Ionic-Liquid-Modified Nanoparticles as Potential Mucus Modulators for Nasal Drug Delivery

Mucosal barriers are a natural defense system for preventing the entry of foreign objects into the body; however, they pose obstacles for effective drug delivery. Coated polymer nanoparticles (NPs) have been shown to possess improved rates of diffusion across mucus compared to their uncoated, or bare, counterparts. Choline carboxylic acid-based ionic liquids (ILs) are highly tunable and show high biocompatibility and mucus modulation properties, making them an ideal choice for the improvement of NP diffusion through mucosal barriers. This study aimed to investigate whether the use of choline-based ILs has a positive effect on the dispersibility of poly­(lactic-co-glycolic acid) (PLGA), poly­(ethylene glycol) methyl ether-block-poly­(lactide-co-glycolide) (PEG–PLGA), and poly­(ethylene glycol)–poly­(lactic acid) (PEG–PLA) NPs through nasal mucus by using a multiple particle tracking method.

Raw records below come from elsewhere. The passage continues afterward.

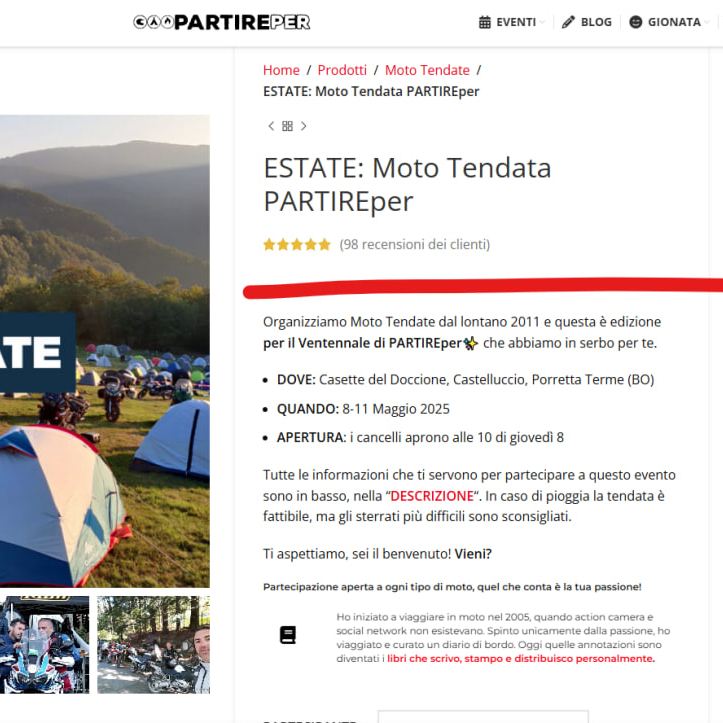Click the pencil icon beside BLOG
Viewport: 723px width, 723px height.
568,22
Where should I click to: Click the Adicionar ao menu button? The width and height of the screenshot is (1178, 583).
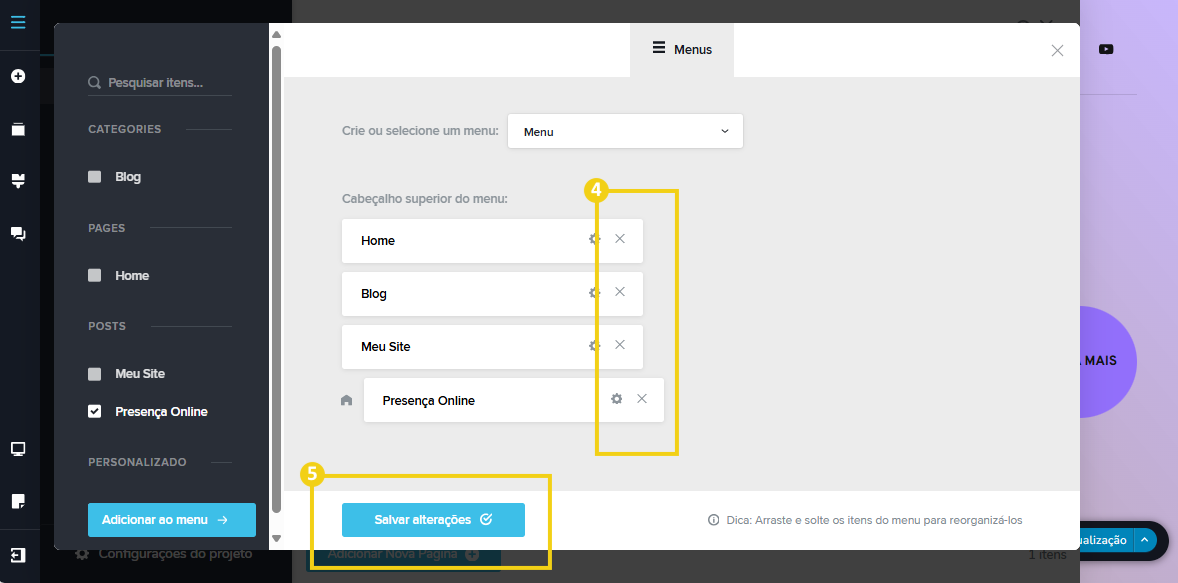click(172, 520)
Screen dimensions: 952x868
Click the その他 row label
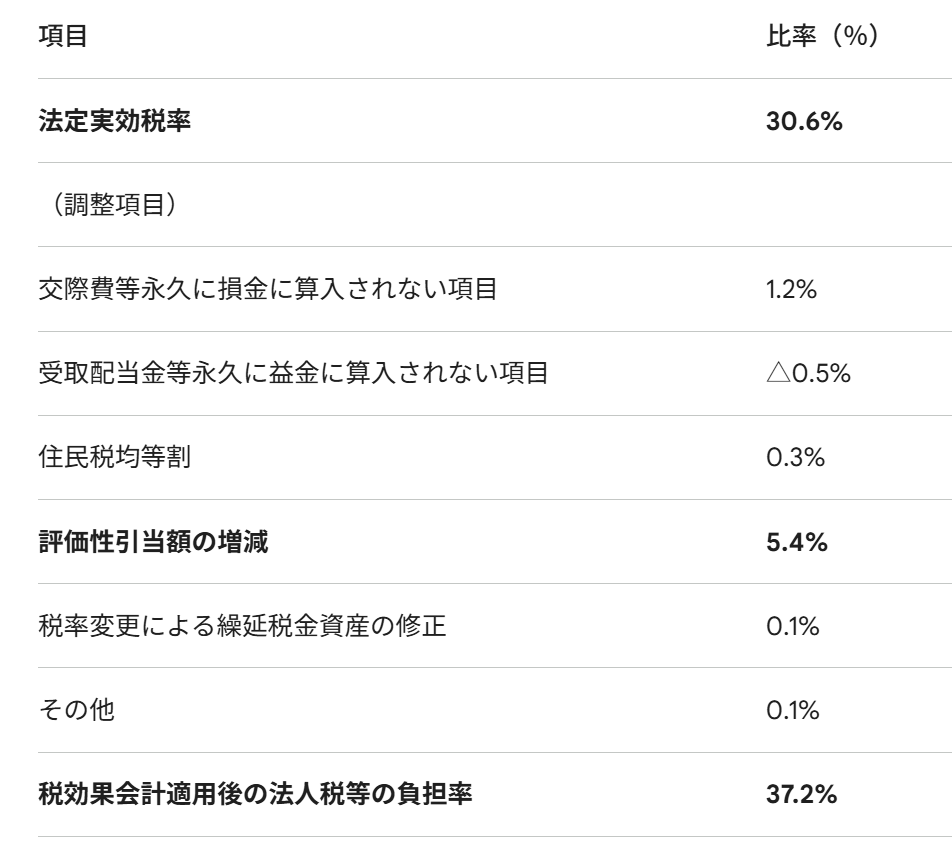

The samples, according to the IL used, showed altered rates of diffusion in both aqueous and mucosal environments. The use of CA2HE 1:1 with PEG–PLGA NPs slowed NP diffusion, while the use of the same IL increased diffusion for PEG–PLA. Additionally, UV–vis spectroscopy was used to identify the possible formation of complexes between the mucin polymer and NPs. Circular dichroism (CD) spectroscopy was used to analyze any potential changes in the secondary structure of mucin as a result of the introduction of polymeric NPs. It was demonstrated that the use of an IL can stabilize the interactions between polymer NPs and mucin polymers. Isothermal titration calorimetry was used to obtain quantitative measurement of the binding energies between NPs and mucus and serves to confirm the results obtained from CD spectroscopy. Last, an ex vivo porcine nasal mucosa model was used to explore their use in a nasal delivery context, disclosing a possible connection between the use of zwitterionic transport materials and more effective drug delivery. This research demonstrates the potential of choline carboxylic acid-based ILs to control the transport behavior of polymer NPs for intranasal drug delivery.